Purpose: To analyze influence of variants in TYMS, MTHFR, SLC19A1 and DHFR genes on 6-mercaptopurine (MP) induced toxicity during maintenance phase of treatment for childhood acute lymphocytic leukemia (ALL).
Methods: One-hundred twenty-seven children with ALL that received maintenance therapy were involved in this study. All patients were treated according to Berlin-Frankfurt-Muenster (BFM) based protocols. Myelotoxicity and hepatotoxicity were evaluated using surrogate markers (median 6-MP dose, number of leukopenic episodes and levels of bilirubin and transaminases on each visit).

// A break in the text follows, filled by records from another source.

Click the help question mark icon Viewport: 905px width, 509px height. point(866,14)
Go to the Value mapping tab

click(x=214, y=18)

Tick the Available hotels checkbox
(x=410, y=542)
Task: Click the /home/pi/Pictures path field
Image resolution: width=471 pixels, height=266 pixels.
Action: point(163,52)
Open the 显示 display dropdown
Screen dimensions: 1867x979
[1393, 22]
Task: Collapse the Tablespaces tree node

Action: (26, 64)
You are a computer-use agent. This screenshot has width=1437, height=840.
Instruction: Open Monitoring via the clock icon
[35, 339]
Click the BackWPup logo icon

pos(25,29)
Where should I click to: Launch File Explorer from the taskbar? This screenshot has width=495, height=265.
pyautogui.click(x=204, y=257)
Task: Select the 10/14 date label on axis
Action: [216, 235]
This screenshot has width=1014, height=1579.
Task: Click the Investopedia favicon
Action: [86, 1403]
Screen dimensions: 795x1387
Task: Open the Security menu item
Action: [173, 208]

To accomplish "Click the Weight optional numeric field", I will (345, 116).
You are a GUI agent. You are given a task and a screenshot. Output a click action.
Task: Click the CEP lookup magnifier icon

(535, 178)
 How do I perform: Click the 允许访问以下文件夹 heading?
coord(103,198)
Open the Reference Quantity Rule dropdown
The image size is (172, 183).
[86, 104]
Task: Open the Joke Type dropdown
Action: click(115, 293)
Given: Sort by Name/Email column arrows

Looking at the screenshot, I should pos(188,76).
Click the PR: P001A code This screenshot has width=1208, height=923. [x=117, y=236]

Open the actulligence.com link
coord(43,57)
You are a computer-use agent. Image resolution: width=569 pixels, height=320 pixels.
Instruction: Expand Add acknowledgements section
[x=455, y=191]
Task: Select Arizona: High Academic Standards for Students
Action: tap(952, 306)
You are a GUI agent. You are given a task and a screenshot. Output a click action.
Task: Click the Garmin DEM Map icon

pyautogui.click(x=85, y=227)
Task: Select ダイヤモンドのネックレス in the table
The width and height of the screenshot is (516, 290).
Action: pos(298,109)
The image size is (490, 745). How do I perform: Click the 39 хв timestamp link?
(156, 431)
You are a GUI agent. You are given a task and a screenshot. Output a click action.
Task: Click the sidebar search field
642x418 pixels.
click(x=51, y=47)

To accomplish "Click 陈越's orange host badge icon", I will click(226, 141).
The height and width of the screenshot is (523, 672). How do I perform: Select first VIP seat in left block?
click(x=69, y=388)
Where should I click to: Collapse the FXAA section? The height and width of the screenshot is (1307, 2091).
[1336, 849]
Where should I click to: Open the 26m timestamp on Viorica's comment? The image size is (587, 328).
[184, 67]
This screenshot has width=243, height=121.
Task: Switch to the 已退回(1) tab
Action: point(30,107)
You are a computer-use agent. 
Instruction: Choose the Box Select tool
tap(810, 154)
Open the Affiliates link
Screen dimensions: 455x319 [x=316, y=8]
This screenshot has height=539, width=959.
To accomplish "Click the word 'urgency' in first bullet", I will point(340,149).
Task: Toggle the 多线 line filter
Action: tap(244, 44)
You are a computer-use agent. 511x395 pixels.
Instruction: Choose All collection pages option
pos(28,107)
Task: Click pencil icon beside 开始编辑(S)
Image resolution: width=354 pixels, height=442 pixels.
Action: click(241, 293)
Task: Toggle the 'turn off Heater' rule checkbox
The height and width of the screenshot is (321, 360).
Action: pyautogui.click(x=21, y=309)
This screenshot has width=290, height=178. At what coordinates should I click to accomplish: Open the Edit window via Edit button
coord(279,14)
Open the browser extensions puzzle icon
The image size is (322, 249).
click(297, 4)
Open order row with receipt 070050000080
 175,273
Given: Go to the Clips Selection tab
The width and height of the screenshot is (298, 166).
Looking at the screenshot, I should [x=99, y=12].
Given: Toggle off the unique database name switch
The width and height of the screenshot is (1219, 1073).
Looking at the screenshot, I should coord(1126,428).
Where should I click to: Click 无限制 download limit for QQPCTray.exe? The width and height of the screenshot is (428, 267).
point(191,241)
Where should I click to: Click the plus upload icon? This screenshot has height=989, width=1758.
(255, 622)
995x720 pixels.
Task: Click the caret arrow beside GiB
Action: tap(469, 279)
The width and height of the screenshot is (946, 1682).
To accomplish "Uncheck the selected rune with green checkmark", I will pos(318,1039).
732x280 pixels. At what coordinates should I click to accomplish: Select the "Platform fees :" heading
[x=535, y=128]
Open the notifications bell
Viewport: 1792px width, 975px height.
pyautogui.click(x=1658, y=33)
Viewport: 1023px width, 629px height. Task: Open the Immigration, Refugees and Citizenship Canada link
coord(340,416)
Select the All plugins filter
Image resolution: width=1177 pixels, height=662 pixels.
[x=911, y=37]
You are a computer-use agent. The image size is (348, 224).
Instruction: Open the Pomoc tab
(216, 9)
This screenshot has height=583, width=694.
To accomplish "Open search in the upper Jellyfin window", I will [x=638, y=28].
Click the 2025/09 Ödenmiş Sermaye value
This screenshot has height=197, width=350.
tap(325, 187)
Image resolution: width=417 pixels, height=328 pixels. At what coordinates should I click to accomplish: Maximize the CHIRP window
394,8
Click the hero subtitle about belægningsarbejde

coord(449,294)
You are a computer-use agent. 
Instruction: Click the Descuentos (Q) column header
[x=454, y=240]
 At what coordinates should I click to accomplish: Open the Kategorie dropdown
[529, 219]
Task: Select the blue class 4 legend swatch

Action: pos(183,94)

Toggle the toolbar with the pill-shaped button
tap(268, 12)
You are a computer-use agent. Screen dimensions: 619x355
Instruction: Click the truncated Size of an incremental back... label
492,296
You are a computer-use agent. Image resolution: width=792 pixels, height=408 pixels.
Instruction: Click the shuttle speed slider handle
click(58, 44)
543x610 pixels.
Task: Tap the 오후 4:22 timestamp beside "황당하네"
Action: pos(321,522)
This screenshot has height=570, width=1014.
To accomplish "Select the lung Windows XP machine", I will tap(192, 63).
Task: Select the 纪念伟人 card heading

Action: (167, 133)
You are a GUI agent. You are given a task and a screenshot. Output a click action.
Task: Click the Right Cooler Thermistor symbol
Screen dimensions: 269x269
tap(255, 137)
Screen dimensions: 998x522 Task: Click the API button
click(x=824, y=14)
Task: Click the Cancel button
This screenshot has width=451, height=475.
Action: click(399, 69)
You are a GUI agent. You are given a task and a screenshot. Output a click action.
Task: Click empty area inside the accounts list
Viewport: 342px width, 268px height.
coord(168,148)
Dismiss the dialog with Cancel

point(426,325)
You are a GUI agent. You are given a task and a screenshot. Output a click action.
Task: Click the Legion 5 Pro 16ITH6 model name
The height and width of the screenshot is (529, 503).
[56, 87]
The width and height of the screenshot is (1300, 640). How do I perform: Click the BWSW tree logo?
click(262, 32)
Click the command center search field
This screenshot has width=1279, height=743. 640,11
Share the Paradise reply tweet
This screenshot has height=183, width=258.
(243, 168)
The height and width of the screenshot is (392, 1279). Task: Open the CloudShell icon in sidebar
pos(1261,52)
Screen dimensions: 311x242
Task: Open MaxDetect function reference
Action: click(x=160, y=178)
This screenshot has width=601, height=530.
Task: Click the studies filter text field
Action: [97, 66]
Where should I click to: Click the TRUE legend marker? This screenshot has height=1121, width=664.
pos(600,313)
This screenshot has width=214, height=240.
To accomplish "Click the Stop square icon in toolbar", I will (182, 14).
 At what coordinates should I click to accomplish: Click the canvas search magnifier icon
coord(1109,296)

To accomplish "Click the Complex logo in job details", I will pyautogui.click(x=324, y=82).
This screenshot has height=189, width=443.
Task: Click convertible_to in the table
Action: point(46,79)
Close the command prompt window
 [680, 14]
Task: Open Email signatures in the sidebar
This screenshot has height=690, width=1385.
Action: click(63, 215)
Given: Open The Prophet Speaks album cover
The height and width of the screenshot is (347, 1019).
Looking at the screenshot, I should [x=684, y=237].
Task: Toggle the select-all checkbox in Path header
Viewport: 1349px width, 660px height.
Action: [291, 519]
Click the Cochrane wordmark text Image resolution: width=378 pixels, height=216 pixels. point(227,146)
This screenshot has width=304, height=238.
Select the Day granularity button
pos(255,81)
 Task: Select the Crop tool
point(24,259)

Results: Higher number of leukopenic episodes, as a surrogate marker of 6-MP myelotoxicity, was found in carriers of TYMS 3R3R and 3R4R genotypes (p=0.067) as well as in TYMS 3R6bp+ (28bp VNTR, 6bp indel) haplotype carriers (p=0.015). Carriers of DHFR CATAG (-680, -675, -556, -464, -317) haplotype were also found to have higher number of leukopenic episodes (p=0.070). SLC19A1 c.80A allele (p=0.079) and TYMS 2R6bp+ (5'UTR VNTR, 6bp indel) haplotype carriers (p=0.078) had fewer leukopenic episodes. No difference in genotype frequencies between the control group of volunteered blood donors and childhood ALL patients was found.
Conclusions: Variants in TYMS, SLC19A1 and DHFR genes are potential biomarkers of myelotoxicity and could be used for 6-MP therapy individualization in maintenance phase of childhood ALL treatment, alongside with well-established TPMT variants.